1. At a Glance
Ladies and gentlemen, welcome to the curious case of Nirlon Ltd (BSE: 500307) — a company that was once making synthetic yarns and rubber products, but now quietly owns a 23-acre goldmine in Goregaon called Nirlon Knowledge Park (NKP). Think of it as Mumbai’s premium office colony where even your parking spot probably pays more rent than your entire flat.
With a market cap of ₹4,507 crore, Nirlon trades around ₹500/share, down 12% in 3 months (yes, Mumbai real estate got the sniffles). But don’t pity them — they’re still laughing all the way to Deutsche Bank, Citibank, and JP Morgan — literally their tenants.
Their Q2 FY26 numbers scream “landlord goals”:
- Revenue: ₹165 crore
- PAT: ₹148 crore (YoY up 161%)
- Operating Margin: 78%
- ROE: 59.9%
- Dividend Yield: 5.2%
With rent collectors like these, who needs product launches? The company pays out more than 100% of its profits as dividends, and investors call it “passive income.” Some call it a “real estate REIT in denial.”

- [Supplied material]:

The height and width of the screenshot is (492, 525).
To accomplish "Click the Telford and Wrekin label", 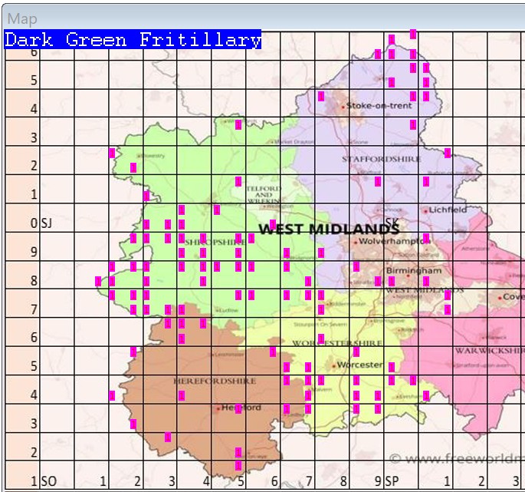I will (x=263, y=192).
* * *
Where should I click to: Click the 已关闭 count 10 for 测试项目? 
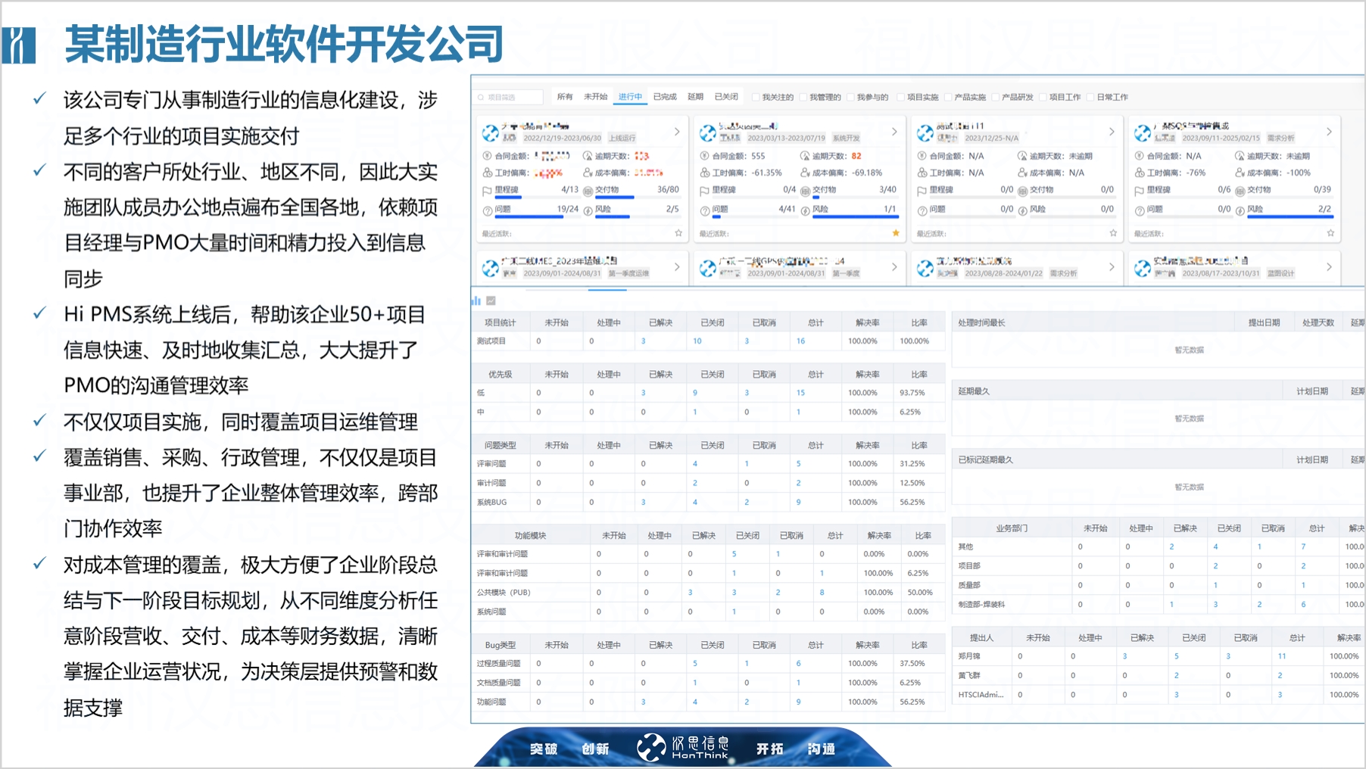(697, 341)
---
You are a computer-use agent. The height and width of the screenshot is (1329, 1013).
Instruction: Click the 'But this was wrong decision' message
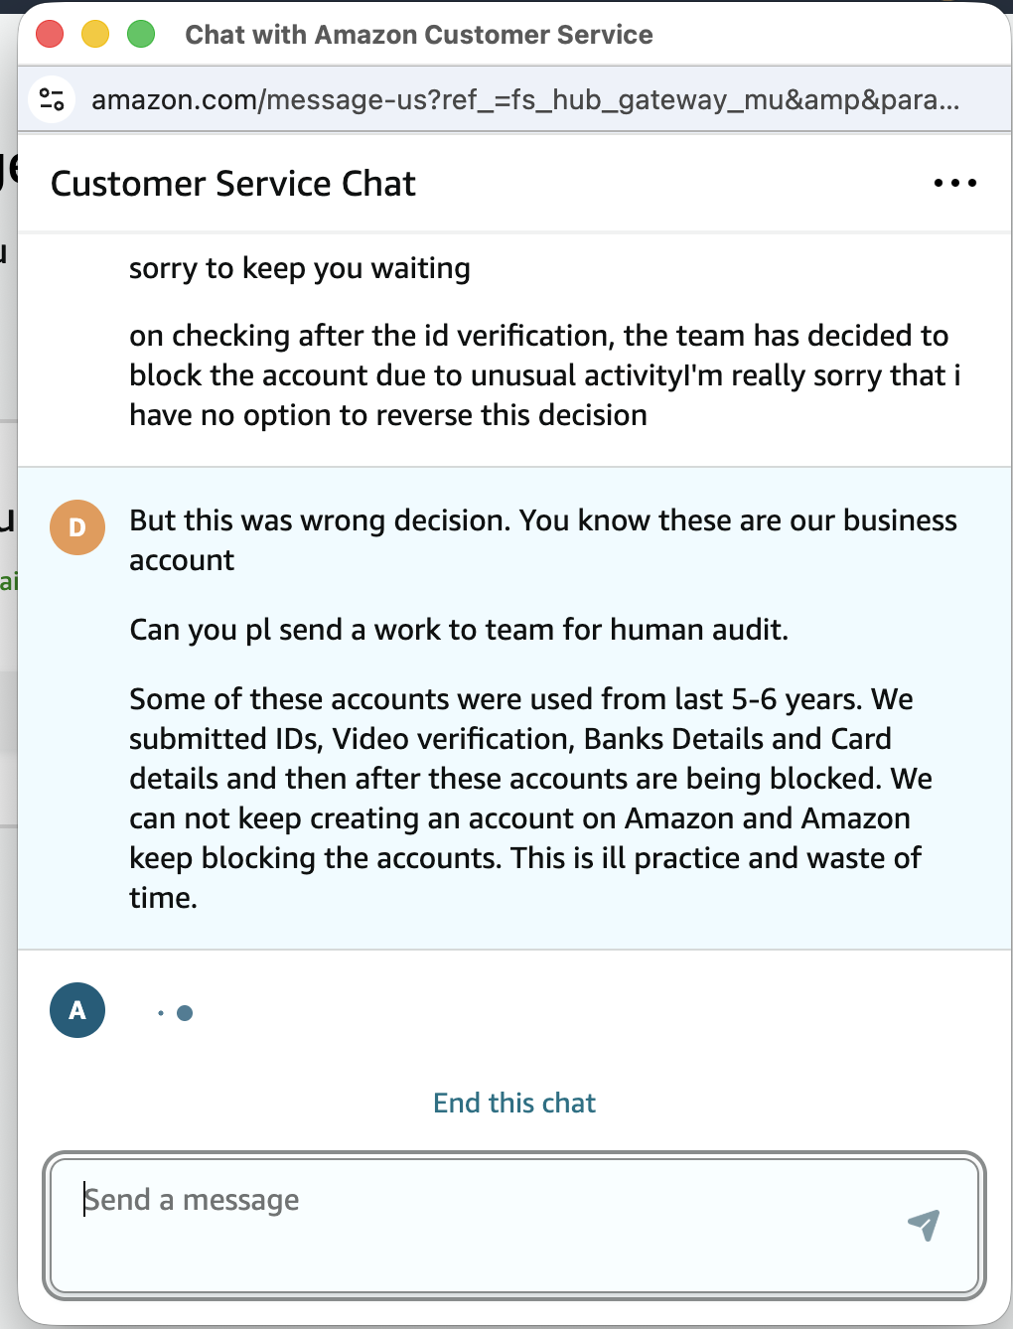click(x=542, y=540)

- [Prompt 1]: Revise the Nirlon passage. Begin at the words "1. At a Glance" and stop after "literally their tenants.", and swap "office colony" for "business district".
- [Prompt 2]:
Answer these questions from the Nirlon passage:
(a) How large is Nirlon Knowledge Park?
(b) What operating margin did Nirlon report for Q2 FY26?
(c) Which banks are named as its tenants?

- [Final result 1]:
1. At a Glance
Ladies and gentlemen, welcome to the curious case of Nirlon Ltd (BSE: 500307) — a company that was once making synthetic yarns and rubber products, but now quietly owns a 23-acre goldmine in Goregaon called Nirlon Knowledge Park (NKP). Think of it as Mumbai’s premium business district where even your parking spot probably pays more rent than your entire flat.
With a market cap of ₹4,507 crore, Nirlon trades around ₹500/share, down 12% in 3 months (yes, Mumbai real estate got the sniffles). But don’t pity them — they’re still laughing all the way to Deutsche Bank, Citibank, and JP Morgan — literally their tenants.

- [Final result 2]:
(a) 23 acres
(b) 78%
(c) Deutsche Bank, Citibank, and JP Morgan